A bath is at the heart of the family. A bath witnesses the joy of anticipation. The despair of broken dreams. A bath restores the weary and to be quite blunt, cleanses the dirty. So I have been witness to many happenings in my family. I have seen their joy and their disappointments. I have seen birth, grandchildren have been cared for here, washed, bathed and potty-trained. Another seven have been visitors. I have seen one funeral. The master of the house had a stroke in the bathroom. He was carried out and was absent for weeks. He was never the same again. My mistress said, “that stroke ruined our lives”. She felt despair, but as ever, she looked on the bright side, and looked after him for another twelve years. He said goodbye to me. Then went back into the sitting room and died. He did not want to go back in the hospital. He came back for the funeral. All the neighbours came to help. They cut the hedge, power-hosed the street. Cut the lawns, trimmed grass that had never seen a trimmer before. The daughters came and scrubbed and polished and moved stuff. Then the coffin came. People came to say goodbye, all his relations came, sister, nieces, nephews, grandchildren. They came from three different countries. People came from all around. People who knew our children came. People came in an unending line from 4 o’clock until 9 o’clock. The funeral was the next day. Yes, a bath sees a lot more than human souls think.
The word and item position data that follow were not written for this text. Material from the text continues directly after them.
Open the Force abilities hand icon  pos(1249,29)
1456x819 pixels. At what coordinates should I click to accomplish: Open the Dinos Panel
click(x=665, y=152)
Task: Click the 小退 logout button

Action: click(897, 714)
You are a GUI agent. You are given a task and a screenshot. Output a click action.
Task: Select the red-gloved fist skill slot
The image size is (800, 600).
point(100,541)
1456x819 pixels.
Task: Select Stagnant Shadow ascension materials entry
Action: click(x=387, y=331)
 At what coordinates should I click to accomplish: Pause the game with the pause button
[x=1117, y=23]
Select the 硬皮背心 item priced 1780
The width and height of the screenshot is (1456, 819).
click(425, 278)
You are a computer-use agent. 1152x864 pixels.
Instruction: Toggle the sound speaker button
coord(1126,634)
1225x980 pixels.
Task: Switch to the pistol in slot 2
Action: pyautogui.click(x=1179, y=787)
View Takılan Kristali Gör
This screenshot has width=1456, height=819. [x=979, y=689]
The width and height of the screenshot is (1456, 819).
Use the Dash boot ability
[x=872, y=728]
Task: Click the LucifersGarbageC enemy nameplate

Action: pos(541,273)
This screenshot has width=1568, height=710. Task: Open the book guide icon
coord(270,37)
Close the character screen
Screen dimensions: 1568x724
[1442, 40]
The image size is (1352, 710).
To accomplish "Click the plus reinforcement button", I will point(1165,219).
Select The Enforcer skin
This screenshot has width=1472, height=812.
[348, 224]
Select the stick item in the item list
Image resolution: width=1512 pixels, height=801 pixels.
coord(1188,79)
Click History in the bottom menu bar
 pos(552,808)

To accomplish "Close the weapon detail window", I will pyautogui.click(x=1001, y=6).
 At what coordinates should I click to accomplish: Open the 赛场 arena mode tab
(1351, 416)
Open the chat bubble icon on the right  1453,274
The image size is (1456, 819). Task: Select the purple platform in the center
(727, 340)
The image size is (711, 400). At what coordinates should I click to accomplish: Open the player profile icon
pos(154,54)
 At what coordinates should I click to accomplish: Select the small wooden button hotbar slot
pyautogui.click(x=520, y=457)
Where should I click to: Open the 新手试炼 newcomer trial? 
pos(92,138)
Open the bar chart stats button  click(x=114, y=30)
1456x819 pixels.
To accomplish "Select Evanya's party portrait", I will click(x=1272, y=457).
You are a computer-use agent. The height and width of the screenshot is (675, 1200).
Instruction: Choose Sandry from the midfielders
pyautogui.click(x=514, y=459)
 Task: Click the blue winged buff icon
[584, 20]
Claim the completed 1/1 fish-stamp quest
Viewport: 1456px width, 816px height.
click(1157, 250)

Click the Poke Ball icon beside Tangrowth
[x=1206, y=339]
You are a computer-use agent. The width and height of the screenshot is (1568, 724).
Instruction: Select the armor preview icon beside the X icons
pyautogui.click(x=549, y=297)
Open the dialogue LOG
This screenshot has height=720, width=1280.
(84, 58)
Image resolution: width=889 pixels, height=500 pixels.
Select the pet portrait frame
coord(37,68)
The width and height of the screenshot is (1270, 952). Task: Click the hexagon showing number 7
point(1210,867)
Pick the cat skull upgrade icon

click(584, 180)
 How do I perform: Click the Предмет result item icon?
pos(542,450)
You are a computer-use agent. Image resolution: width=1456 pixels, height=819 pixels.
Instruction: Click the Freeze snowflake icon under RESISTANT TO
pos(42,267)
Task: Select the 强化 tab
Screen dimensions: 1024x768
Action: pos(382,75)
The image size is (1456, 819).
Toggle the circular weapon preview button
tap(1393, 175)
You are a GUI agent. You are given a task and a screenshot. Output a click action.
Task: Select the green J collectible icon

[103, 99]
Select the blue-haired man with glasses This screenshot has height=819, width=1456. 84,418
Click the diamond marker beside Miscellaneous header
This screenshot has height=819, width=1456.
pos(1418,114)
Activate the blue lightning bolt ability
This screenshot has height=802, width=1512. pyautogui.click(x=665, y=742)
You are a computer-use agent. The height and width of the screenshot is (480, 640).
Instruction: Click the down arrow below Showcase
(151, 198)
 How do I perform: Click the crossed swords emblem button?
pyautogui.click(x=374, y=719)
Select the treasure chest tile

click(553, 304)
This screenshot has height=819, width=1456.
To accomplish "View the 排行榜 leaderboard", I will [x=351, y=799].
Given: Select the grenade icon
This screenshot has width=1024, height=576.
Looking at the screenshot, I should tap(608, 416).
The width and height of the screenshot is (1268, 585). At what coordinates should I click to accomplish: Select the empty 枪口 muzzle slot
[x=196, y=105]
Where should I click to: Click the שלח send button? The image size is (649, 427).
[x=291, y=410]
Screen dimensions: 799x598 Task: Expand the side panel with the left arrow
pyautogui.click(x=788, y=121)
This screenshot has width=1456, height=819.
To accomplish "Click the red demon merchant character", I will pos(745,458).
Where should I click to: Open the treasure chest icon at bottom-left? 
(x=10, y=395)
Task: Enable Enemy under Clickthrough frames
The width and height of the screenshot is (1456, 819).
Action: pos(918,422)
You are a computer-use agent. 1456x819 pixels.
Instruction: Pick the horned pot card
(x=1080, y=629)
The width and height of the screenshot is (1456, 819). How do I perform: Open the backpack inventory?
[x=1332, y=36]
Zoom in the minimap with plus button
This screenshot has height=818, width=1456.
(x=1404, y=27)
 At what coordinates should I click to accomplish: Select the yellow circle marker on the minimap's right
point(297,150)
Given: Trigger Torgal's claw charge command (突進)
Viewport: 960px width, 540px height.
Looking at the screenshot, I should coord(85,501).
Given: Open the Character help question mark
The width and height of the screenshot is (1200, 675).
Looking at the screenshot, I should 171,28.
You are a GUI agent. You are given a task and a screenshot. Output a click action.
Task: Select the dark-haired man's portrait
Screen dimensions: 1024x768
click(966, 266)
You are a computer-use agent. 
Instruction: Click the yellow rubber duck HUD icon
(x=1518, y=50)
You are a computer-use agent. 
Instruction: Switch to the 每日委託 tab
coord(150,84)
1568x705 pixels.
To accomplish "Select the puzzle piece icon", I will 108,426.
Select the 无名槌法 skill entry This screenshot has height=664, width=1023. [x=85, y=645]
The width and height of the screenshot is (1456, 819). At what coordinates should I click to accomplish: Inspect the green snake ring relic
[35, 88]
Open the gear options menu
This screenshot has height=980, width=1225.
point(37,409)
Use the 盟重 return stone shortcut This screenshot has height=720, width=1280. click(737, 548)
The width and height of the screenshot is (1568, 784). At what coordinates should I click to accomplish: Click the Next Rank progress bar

My mistress became very quiet after that. She did the minimum of work around the house and sat around reading all day. She began to have her bath in the morning. “I am too tired at night,” she said.

One day she said to me, “You’re a good friend. You see all and say nothing. I am going to make you mine again”. And so she did, almost as well as the first house-proud lady. But my mistress loves me and is grateful for what I do, and that makes all the difference to an old bath in an odd bathroom.